Вчера весь день вьюжило, и я очень надеялась, что вылет просто отменят, и хоть таким способом Юрка побудет рядом дольше. Но моим мечтам не суждено было сбыться — распогодилось. В нашем регионе редко бывают сильные морозы, но сегодня именно тот случай. Крепкий морозец, снега навалило, он сверкает миллиардами блесток, я хочу гулять, а мне некуда и ещё я огромная корова. Настрой так себе. Я постучалась к Игорю, но он, обещавши1ся караулить меня день и ночь отсутствовал. Но я знала, что на улице сидит и мёрзнет в машине Саша. Он всегда там был, если Юрка не рядом.
Врач сказал, что прогулки пойдут мне только на пользу, гулять я и собралась. Сашка довёз меня до ближайшего торгового центра, но там слишком много людей доя того, чтобы чувствовать себя комфортно. Слоняться на улице без дела тоже так себе вариант, тем более даже Куджо остался дома — выяснилось, что зиму он не любит и согласен выходить во внешний мир только для с правления нужды. Потом поджимает хвост и просится домой, мелкий негодяй.
— Поехали на кладбище, — попросила я.
Саша, если удивился, то виду не подал. В самом деле, где гулять в январе, как не на кладбище? Единственное, чего я опасалась, так это того, что там не вычищены дорожки, но мои опасения не оправдались, сапожки если и взяли в снегу, то не сильно.
— Не нужно со мной ходить, тут рядышком.
И правда, бабка и так меня не долюбливала, вряд-ли возлюбила сейчас, лучше без посторонних. Я прихватила цветы и пошла. Может, эта маета, тревога которая терзает без остановки немного отпустят, хотя, особо я на это не рассчитывала.
— Привет, — поздоровалась я с надгробьем. — Я снова пришла. Скажешь, дурное семя? Что ничего другого от меня и не ожидала?
— Ничего она не скажет, — послышался сзади Юлькин голос. — Она сдохла. Иногда я прихожу сюда просто для того, чтобы очередной раз в этом убедиться.
Я убеждаю себя — причин для страха нет. Да и Юлька не монстр, она просто запуталась. Но все равно страшно, прогнать этот страх не получается. Внезапно оказывается, что мне тяжело стоять. Наклоняюсь, опускаю цветы, а потом и оседаю коленями в снег. Он холодный, немного приводит в чувство. И правда — чего я расклеилась?
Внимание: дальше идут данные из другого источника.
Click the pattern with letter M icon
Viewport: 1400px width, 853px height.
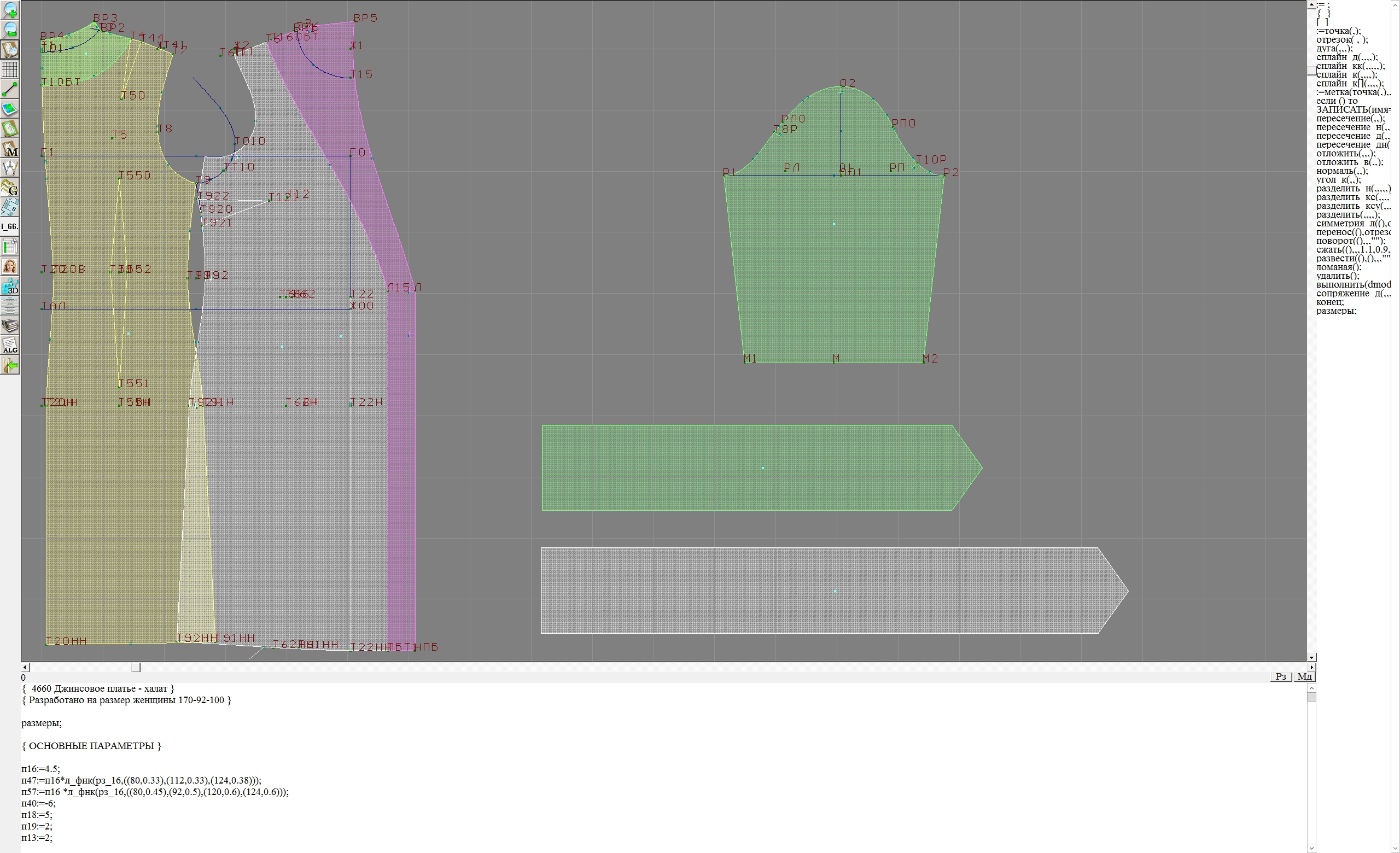coord(10,148)
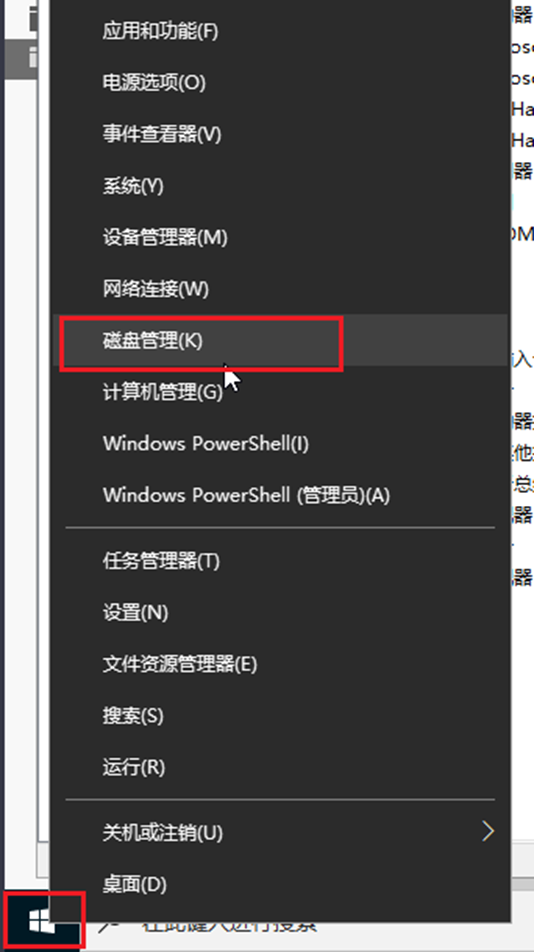The image size is (534, 952).
Task: Open 设置(N) from the menu
Action: click(x=280, y=613)
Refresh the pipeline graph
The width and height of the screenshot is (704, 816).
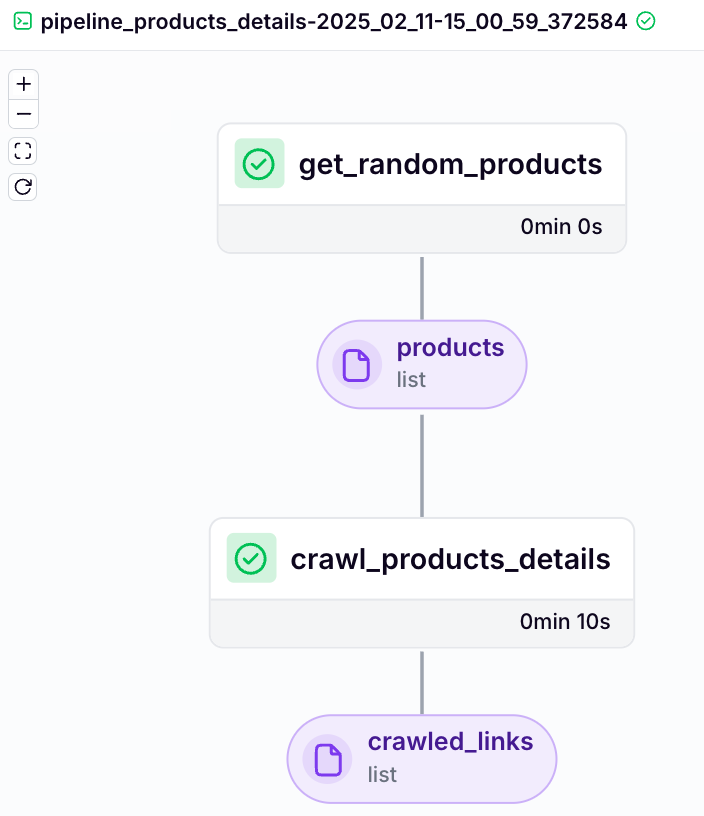23,187

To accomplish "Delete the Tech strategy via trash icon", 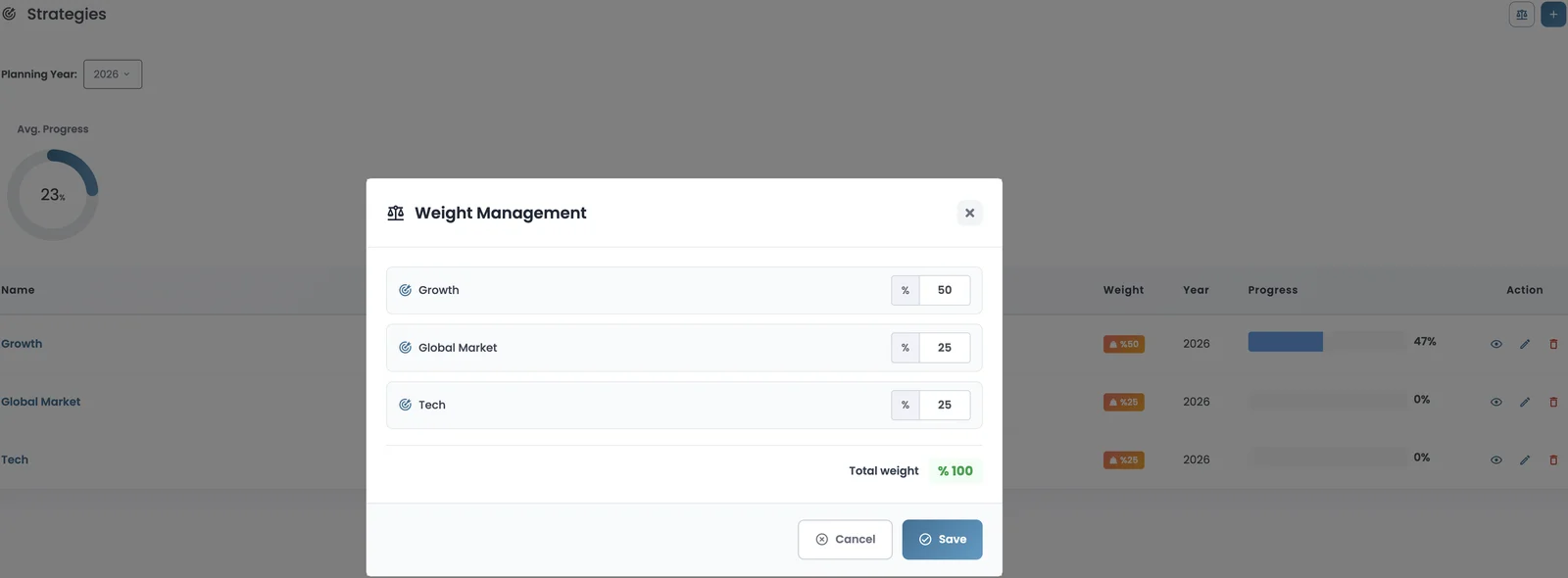I will (x=1553, y=459).
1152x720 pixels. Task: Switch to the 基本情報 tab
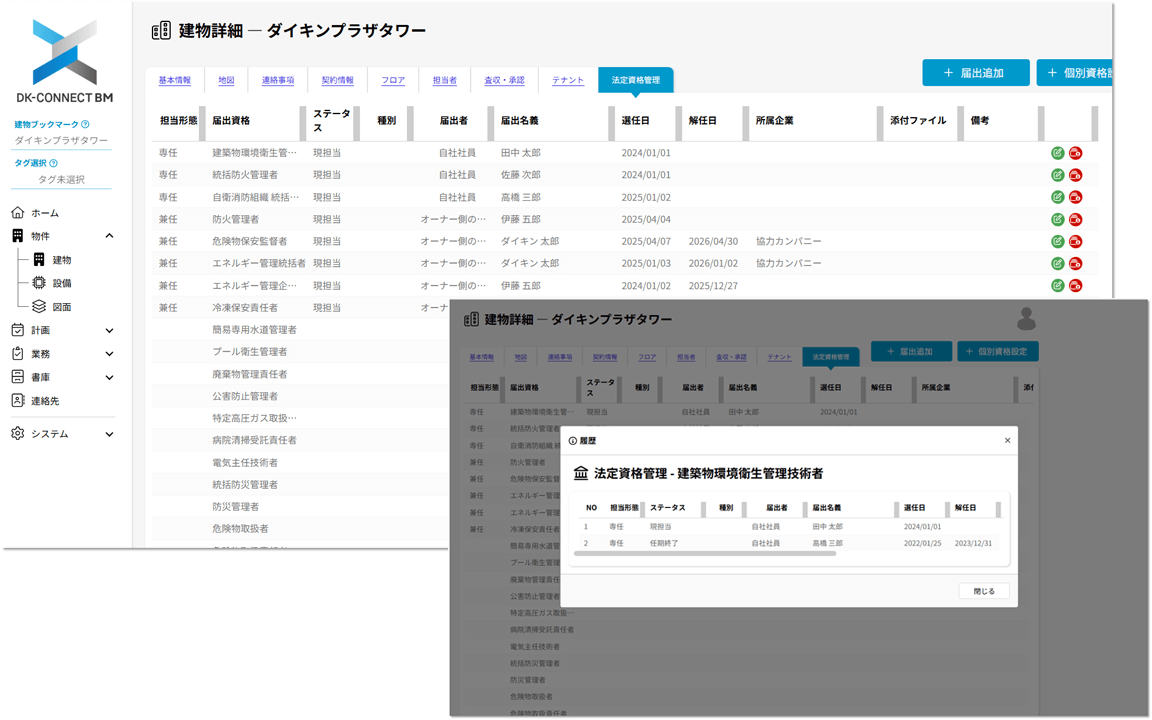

— Она нас вырастила, — напомнила я.
— Ага, сердечный ей за это поклон. Хотя, насчёт семени она возможно была права, к чему я, после знакомства с биологическим отцом все больше склоняюсь. Только наше семя оказалось непросто искоренить, да? Вцепилось в тебя, держится крепко?
— Юль…
Снег такой холодный. Чего мне дома не сиделось? Подумаешь, четыре стены, зато — тепло.
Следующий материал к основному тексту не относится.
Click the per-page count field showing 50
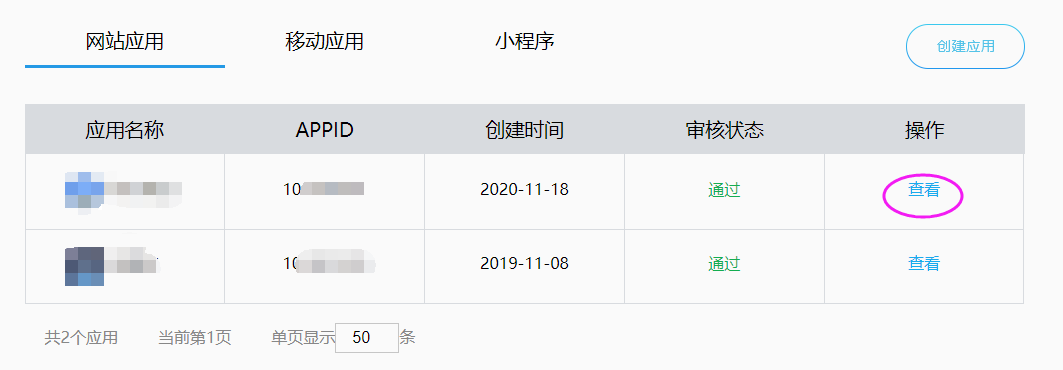The width and height of the screenshot is (1063, 370). (367, 337)
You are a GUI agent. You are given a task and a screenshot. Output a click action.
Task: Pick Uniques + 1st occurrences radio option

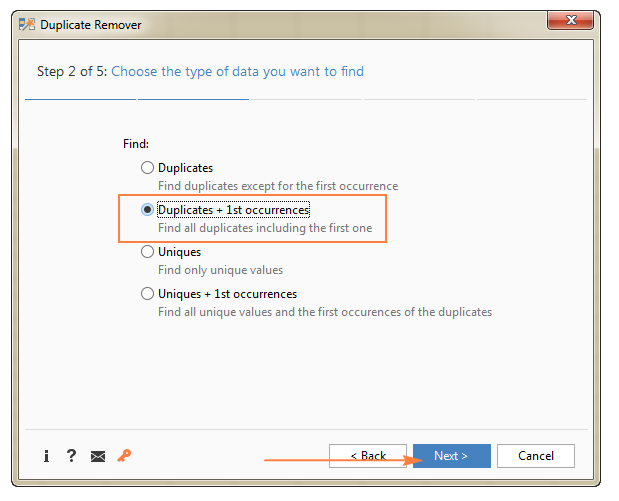pyautogui.click(x=148, y=294)
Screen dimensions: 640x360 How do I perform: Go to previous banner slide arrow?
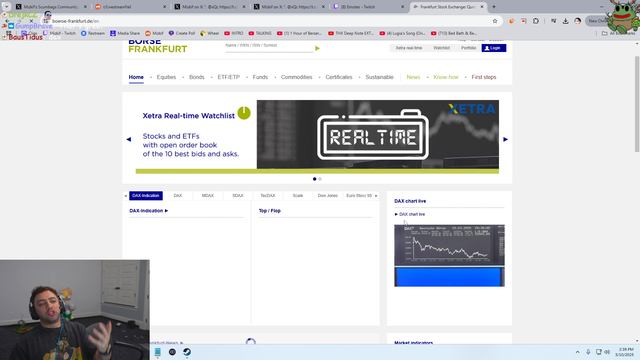pyautogui.click(x=129, y=139)
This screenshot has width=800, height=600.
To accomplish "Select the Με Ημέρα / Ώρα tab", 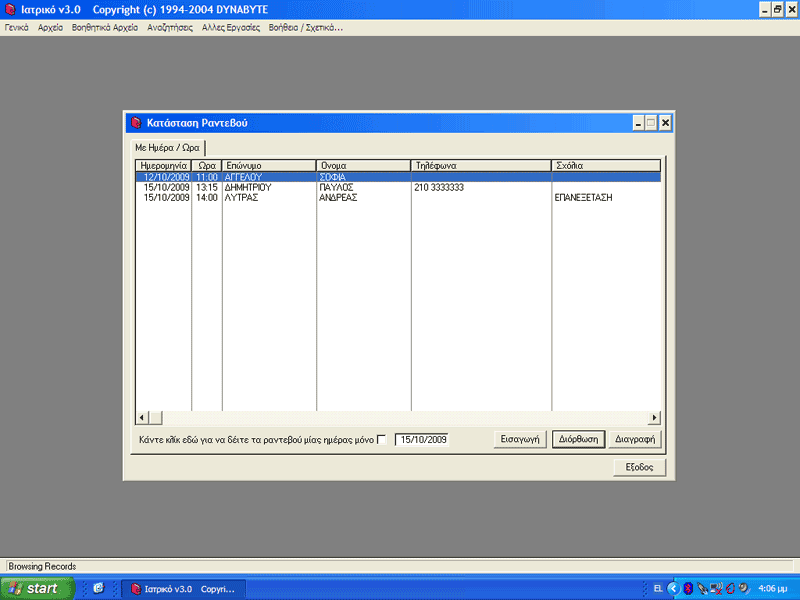I will [167, 147].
— Не бойся, глупая. Я люблю тебя, пусть и не умею любить. Вот родишь ребёнка, он меня научит…
И… погладила меня по волосам. Затем развернулась и ушла торопливым шагом, по моим же следам. Я сижу и думаю — что это было? И плакать хочется, потому что я тоже её люблю, хочу любить и не умею, и эта не выплеснутая любовь жжёт меня изнутри. А ещё не понимаю, почему ногам так тепло, отчего снег, в котором я коленками стою горячий такой???
— Блядь, — вырвалось у меня. — Дурацкая ты дура, Влада!
Торопливо приподняла шубку — так и есть. Воды отошли. Одно радует — сейчас я не в далёкой стране с Юрой, а так хотелось. И ещё — тридцать три недели, Влада. Без паники. Просто встаём, доходим до машины, всего то две аллеи — пара сотен метров вдоль чужих надгробий. И едем рожать, да. Надо позвонить Юре. Надо позвонить Саше, пусть идёт навстречу… Но как водится — телефон я оставила в машине. Не страшно, идти лишь несколько минут.
Схваток нет, но идти тяжело, тупая ноющая боль долбит куда-то в самый копчик. Намокшие брюки облепили ноги и леденят кожу. Ладно хоть, нет гололёда. Иду, потом останавливаюсь и отдыхаю. Читаю надгробие напротив которого стою — Никифоров Пётр. На фотографии он улыбается, так светло, что несмотря на всю абсурдность ситуации меня тянет улыбнуться в ответ. А ещё — он прожил девяносто три года и я немедленно решаю, что это великолепный знак, что я остановилась отдохнуть именно рядом с его могилой. Всё будет хорошо, нужно только дойти уже до машины.